(Source records Opens)

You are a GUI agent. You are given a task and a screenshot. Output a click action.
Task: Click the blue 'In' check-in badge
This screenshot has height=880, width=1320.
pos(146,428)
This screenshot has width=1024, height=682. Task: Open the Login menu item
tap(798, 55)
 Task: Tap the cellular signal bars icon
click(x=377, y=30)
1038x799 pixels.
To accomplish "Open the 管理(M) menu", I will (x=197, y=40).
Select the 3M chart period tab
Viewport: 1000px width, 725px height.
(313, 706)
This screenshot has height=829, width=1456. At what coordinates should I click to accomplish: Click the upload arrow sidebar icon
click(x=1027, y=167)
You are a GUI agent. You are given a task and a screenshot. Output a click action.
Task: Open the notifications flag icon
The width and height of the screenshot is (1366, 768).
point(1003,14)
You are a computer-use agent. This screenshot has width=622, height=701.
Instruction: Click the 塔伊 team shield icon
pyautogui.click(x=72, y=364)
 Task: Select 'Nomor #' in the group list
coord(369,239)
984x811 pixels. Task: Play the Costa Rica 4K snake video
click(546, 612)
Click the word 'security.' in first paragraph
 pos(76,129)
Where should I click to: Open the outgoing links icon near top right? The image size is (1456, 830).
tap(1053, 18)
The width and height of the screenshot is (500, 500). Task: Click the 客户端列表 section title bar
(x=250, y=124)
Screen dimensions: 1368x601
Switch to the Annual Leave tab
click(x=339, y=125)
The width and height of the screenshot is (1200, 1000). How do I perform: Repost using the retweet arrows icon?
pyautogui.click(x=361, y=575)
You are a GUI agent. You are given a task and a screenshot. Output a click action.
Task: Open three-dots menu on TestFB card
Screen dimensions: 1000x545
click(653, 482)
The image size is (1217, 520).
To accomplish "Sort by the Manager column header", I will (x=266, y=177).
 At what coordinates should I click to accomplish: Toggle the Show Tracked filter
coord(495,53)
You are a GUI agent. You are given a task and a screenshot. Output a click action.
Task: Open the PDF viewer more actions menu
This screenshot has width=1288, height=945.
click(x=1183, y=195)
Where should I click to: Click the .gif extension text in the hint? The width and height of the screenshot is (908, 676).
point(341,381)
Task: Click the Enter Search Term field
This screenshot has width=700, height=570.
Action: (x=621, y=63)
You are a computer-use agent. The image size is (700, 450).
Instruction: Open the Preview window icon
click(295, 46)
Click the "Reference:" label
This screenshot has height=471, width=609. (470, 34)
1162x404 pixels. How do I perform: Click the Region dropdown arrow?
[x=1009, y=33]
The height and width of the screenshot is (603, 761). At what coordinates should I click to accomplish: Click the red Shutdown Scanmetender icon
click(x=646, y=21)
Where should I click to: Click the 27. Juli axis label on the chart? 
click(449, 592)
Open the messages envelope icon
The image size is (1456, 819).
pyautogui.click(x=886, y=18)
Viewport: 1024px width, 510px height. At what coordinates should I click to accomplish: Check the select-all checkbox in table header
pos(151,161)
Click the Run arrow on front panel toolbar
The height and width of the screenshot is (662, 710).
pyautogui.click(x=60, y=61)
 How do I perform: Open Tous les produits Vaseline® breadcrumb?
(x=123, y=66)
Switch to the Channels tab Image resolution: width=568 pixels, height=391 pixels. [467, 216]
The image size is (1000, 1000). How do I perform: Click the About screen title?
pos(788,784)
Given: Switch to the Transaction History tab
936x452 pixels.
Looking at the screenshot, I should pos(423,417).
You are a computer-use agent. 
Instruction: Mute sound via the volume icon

(Source records Closes)

▶ Assignment:
Give back exactly the lines starting at the one with "Switch to the Channels" and running to the end of the listing. Include both ends.

▶ Response below:
Switch to the Channels tab Image resolution: width=568 pixels, height=391 pixels. [467, 216]
The image size is (1000, 1000). How do I perform: Click the About screen title?
pos(788,784)
Given: Switch to the Transaction History tab
936x452 pixels.
Looking at the screenshot, I should pos(423,417).
You are a computer-use agent. 
Instruction: Mute sound via the volume icon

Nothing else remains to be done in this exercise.